Desculpa

Estava a passar no parque ao final da tarde. Ela não devia de ter mais de trinta anos. Entre a sandes que estava a comer, em jeito de refeição de almoço, o telemóvel ligado numa mão e um caderninho noutra, escrevia para de vez em quando parar e olhar para o rio. Chamou-me a atenção o olhar, cansado mas ainda com um certo brilho no fim. Quando acabou de escrever, arrancou a folha e amachucou-a. Atirou para o caixote do lixo mais perto e virou costas. Não acertou. Fui buscar a folha e li.


Desculpa...

... por todas as vezes em que quis sair da cama mais cedo e não consegui.

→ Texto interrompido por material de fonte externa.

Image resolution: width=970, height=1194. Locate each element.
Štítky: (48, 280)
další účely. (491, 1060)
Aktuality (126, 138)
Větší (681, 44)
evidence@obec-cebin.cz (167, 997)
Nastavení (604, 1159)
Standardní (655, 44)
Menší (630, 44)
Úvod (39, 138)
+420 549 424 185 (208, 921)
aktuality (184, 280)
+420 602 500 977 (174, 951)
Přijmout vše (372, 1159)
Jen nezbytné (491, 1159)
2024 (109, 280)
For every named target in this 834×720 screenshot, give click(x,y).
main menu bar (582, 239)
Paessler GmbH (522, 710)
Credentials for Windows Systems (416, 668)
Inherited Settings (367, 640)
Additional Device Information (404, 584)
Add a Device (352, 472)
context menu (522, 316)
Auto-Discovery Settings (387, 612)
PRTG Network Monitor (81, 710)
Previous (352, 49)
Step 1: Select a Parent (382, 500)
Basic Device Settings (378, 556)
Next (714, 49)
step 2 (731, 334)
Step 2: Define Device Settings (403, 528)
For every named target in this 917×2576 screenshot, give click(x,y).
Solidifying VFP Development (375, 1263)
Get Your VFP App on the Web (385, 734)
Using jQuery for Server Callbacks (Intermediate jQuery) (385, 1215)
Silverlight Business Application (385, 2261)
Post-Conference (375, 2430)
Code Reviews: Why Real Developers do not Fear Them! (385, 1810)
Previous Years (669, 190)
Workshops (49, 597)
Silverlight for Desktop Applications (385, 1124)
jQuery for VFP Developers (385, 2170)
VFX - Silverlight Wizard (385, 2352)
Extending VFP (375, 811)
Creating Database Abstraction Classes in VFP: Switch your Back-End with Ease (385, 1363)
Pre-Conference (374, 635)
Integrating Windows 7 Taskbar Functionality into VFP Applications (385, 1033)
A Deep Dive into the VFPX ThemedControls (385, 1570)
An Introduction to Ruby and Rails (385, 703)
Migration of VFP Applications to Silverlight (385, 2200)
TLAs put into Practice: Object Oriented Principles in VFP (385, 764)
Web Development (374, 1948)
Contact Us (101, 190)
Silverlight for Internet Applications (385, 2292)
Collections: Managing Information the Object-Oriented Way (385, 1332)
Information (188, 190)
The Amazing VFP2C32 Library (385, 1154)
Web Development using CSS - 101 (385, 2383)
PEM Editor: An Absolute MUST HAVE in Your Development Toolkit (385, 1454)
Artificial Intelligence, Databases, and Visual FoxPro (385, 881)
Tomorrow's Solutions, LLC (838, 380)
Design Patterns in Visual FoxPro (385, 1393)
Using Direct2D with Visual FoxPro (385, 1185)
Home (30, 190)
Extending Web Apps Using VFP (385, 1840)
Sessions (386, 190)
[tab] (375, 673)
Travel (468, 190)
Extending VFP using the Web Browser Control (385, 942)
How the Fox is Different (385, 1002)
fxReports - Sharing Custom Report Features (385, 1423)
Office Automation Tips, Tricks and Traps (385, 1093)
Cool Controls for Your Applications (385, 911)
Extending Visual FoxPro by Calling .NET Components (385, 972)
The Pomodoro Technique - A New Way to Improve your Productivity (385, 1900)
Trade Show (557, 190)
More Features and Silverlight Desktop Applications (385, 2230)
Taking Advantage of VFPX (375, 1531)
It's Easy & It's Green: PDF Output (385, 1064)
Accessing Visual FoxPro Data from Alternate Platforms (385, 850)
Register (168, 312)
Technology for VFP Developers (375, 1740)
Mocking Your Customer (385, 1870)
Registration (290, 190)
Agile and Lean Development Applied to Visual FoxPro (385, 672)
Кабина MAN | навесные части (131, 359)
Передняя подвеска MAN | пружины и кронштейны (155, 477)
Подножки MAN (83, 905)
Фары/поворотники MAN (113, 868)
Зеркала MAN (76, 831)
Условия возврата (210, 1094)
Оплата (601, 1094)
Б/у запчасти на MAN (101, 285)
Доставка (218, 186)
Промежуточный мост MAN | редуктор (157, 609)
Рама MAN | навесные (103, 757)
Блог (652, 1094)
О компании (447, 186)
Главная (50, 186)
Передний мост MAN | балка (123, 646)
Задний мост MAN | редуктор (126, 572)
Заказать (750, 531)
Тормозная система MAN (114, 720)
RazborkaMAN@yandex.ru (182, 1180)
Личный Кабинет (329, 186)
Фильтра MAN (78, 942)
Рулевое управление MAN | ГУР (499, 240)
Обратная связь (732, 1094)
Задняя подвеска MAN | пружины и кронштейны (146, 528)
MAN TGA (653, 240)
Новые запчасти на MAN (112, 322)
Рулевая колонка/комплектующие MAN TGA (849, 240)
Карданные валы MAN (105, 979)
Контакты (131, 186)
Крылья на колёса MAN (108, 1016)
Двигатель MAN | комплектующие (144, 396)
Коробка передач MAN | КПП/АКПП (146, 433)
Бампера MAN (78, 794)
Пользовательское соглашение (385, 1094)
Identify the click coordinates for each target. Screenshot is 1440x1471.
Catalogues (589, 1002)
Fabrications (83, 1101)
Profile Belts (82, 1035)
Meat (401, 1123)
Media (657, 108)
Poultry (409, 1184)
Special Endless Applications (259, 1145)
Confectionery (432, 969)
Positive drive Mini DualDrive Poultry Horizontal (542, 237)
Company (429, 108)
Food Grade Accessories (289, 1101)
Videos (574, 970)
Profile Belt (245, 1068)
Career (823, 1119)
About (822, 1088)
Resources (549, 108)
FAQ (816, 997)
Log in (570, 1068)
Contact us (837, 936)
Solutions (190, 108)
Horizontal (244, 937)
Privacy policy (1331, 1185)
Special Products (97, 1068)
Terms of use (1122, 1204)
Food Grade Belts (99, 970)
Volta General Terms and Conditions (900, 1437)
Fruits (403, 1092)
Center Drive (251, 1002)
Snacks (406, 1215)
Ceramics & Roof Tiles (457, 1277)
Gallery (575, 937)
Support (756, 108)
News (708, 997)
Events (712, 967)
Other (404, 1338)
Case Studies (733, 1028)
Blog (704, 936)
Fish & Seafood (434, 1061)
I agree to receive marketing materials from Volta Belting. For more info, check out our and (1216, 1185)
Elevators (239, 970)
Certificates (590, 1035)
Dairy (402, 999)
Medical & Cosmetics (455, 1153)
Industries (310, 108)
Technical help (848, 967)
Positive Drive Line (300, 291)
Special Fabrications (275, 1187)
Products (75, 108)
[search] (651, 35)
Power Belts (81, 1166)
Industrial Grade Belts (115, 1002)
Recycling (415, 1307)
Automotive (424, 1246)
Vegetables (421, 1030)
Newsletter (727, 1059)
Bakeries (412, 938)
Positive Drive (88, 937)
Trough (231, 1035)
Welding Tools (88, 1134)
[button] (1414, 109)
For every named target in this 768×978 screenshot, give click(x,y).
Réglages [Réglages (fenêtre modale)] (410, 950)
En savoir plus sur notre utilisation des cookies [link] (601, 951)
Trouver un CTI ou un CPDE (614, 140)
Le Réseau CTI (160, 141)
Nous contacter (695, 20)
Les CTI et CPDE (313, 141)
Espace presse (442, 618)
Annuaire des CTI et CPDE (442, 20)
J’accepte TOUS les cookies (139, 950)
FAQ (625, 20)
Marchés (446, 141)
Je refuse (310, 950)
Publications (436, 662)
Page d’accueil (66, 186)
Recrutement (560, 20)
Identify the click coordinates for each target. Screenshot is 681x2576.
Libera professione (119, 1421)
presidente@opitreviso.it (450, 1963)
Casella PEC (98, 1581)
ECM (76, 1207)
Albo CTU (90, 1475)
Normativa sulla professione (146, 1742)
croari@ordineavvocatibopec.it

Os lençois e as cobertas quentem, impediram-me ao agarrarem-me, contra a minha vontade.

... por preferir ver programas sem conteúdo, puro lixo comercial, onde por 20 minutos, desligo a pouca massa encefálica que ainda está a funcionar aquela hora da noite.

... pelas vezes em que fui buscar um chocolate, e outro, e outro e a fruteira ali em desespero a mostrar-me toda a nudez da fruta, em jeito de sedução descarada.

... pelas desculpas que invento, crio e que dão uma trabalheira para não andar mais vezes a pé, faltar ao ginásio, não ir correr, subir uma árvore ou escalar a montanha mais perto. Não me apeteceu.

... pelas vezes em que desliguei o telemóvel porque me apeteceu o silêncio, e nem mais uma sms, um mail, uma chamada nacional ou internacional. Mandem pombos correios. Sempre são mais bonitos.

... pela cozinha em desatino, pelo pó acumulado, por teias de aranhas importadas do castelo da Bela Adormecida. 

Querido Pai Natal, para o ano, vai correr melhor. Por agora é o que temos. Somos humanos e se não entenderes isso, estás na profissão errada mas já chega desta maldita consciência dar cabo de tudo o que era suposto estar a pensar e fazer, para o que se consegue efetivamente fazer. 

Se sabemos exatamente o que nos faz bem, porque continuamos a sentir-nos culpados por tudo aquilo que não nos apetece fazer?